## THE TASK
Leave every picture out. Set down all the lines below exactly.
..............................
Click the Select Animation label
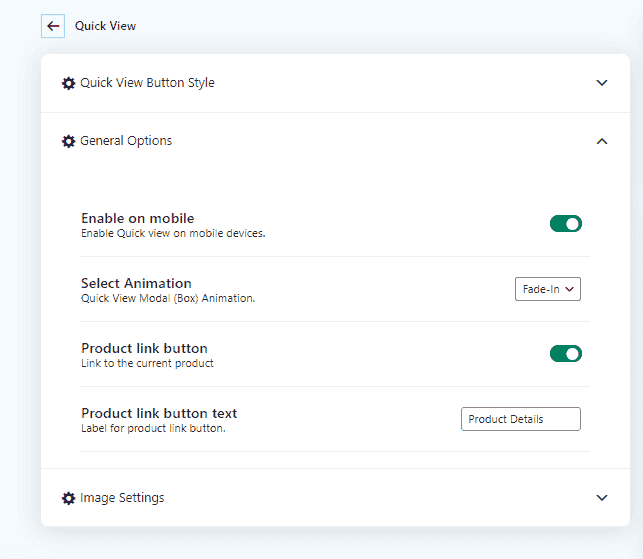This screenshot has height=559, width=643. coord(136,283)

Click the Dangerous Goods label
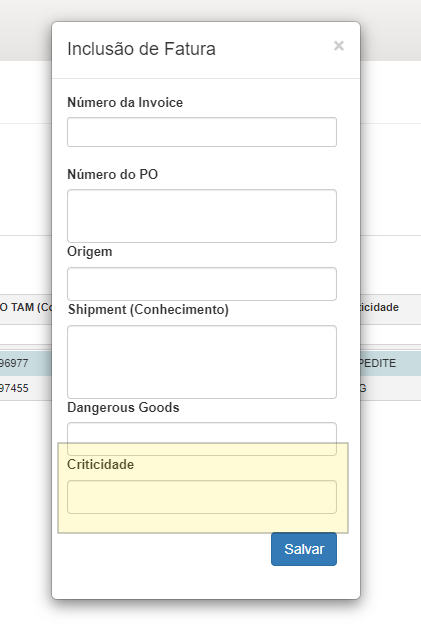[123, 408]
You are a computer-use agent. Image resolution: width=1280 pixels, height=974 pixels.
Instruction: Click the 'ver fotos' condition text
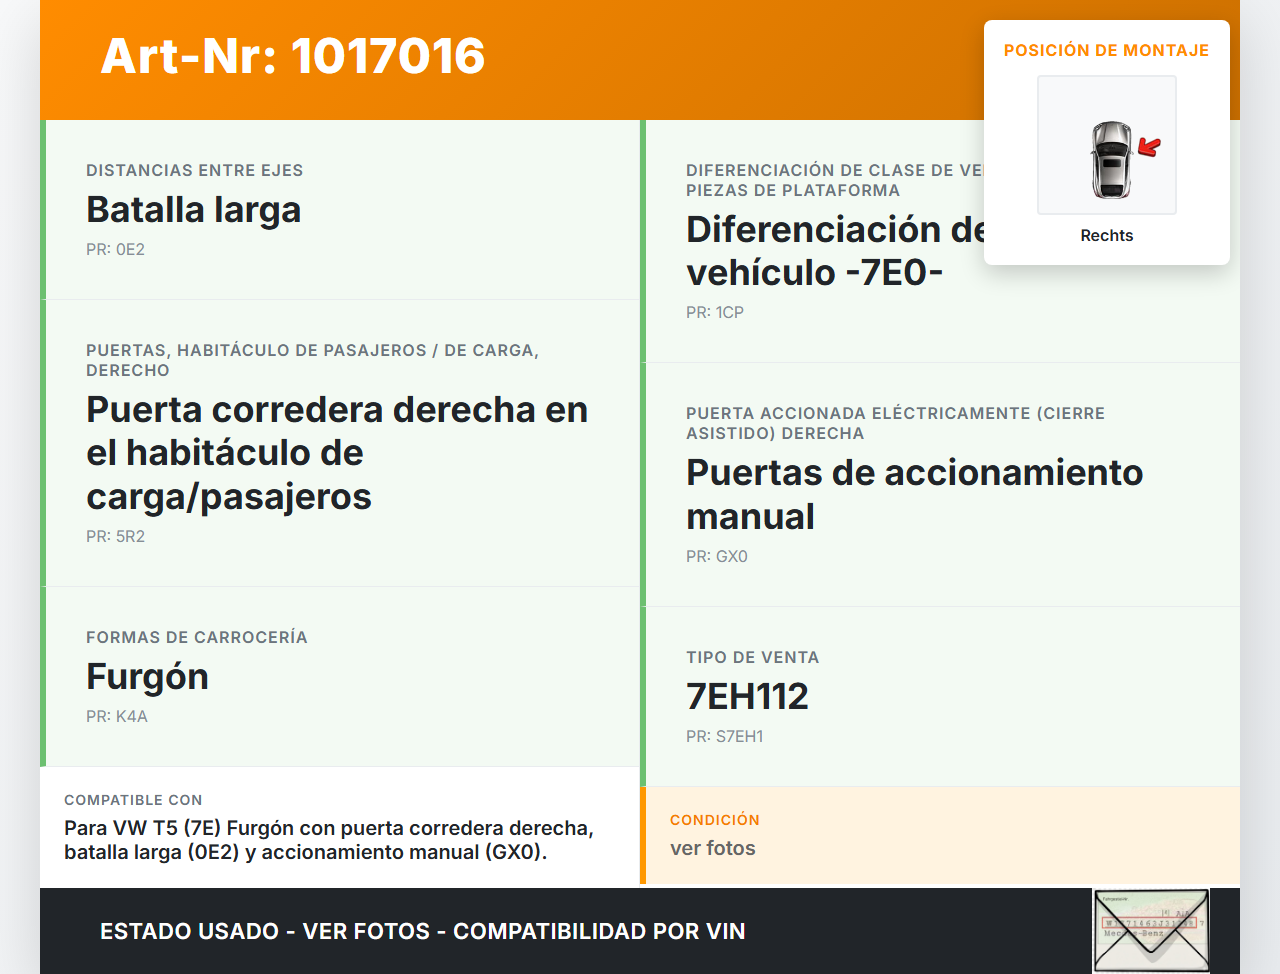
..............................
## RESULT OF THE TASK
Click the Select Animation label
This screenshot has height=559, width=643. coord(136,283)

Click the Dangerous Goods label
[123, 408]
You are a computer-use agent. Image resolution: width=1280 pixels, height=974 pixels.
Instruction: Click the 'ver fotos' condition text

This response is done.